Ensuring the robustness of factual knowledge in LLMs is critical for reliable applications in tasks such as question answering and reasoning. However, existing evaluation methods predominantly focus on performance-based metrics, often investigating from the perspective of prompt perturbations, which captures only the externally triggered side of knowledge robustness. To bridge this gap, we introduce a principled approach to measure factual robustness from the perspective of the generation process by analyzing token distribution entropy in combination with temperature scaling sensitivity. These two factors build the Factual Robustness Score (FRS), a novel metric which quantifies the stability of a fact against perturbations in decoding conditions, given its initial uncertainty. To validate our approach, we conduct extensive experiments on 5 LLMs across 3 closed-book QA datasets (SQuAD, TriviaQA, and HotpotQA). We show that factual robustness varies significantly -- smaller models report an FRS of $0.76$, larger ones $0.93$ -- with accuracy degrading by ~$60\%$ under increased uncertainty. These insights demonstrate how entropy and temperature scaling impact factual accuracy, and lay a foundation for developing more robust knowledge retention and retrieval in future models.

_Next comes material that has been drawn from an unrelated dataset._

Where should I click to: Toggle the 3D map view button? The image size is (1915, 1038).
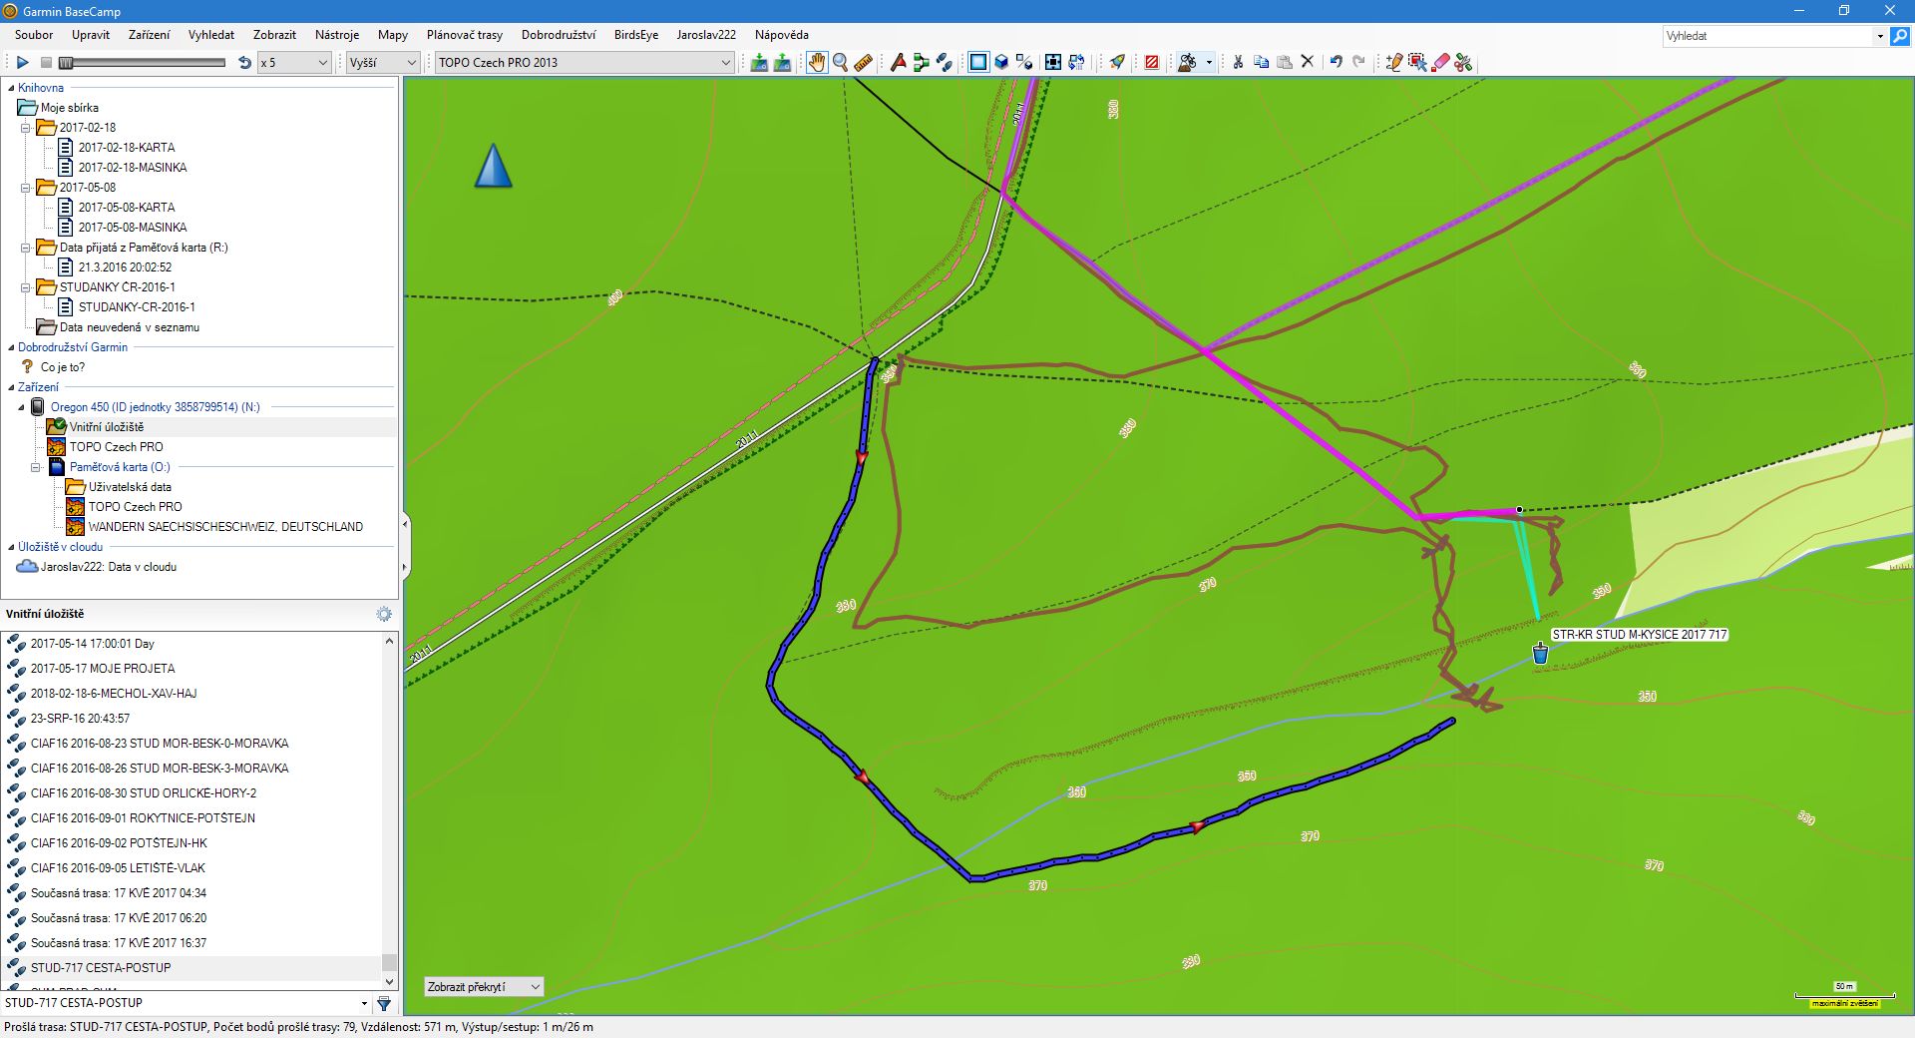coord(1001,63)
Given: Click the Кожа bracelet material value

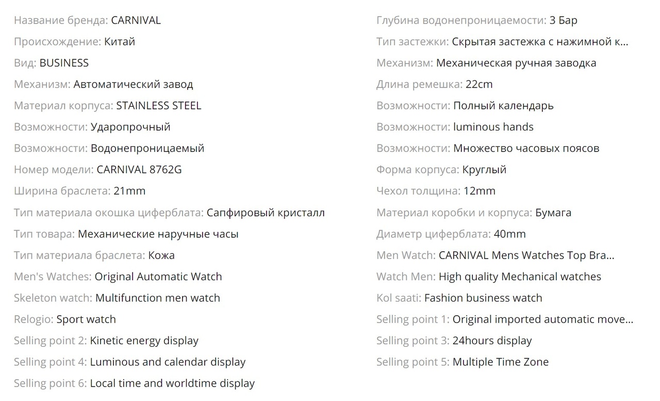Looking at the screenshot, I should point(161,255).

翻译：确保大语言模型（LLM）中事实知识的稳健性对于其在问答和推理等任务中的可靠应用至关重要。然而，现有的评估方法主要侧重于基于性能的指标，通常从提示扰动的角度进行研究，这仅捕捉了知识稳健性外部触发的一面。为弥补这一空白，我们提出一种原则性方法，通过结合分析标记分布熵与温度缩放敏感性，从生成过程的角度衡量事实稳健性。这两个因素构建了事实稳健性分数（FRS），这是一种新颖的度量标准，用于量化给定初始不确定性的情况下，事实对解码条件扰动的稳定性。为验证我们的方法，我们在5个LLM上对3个闭卷问答数据集（SQuAD、TriviaQA和HotpotQA）进行了广泛实验。结果表明，事实稳健性存在显著差异——较小模型的FRS为$0.76$，较大模型为$0.93$——在不确定性增加的情况下，准确率下降约$60\\%$。这些发现揭示了熵和温度缩放如何影响事实准确性，并为未来模型开发更稳健的知识保持与检索机制奠定了基础。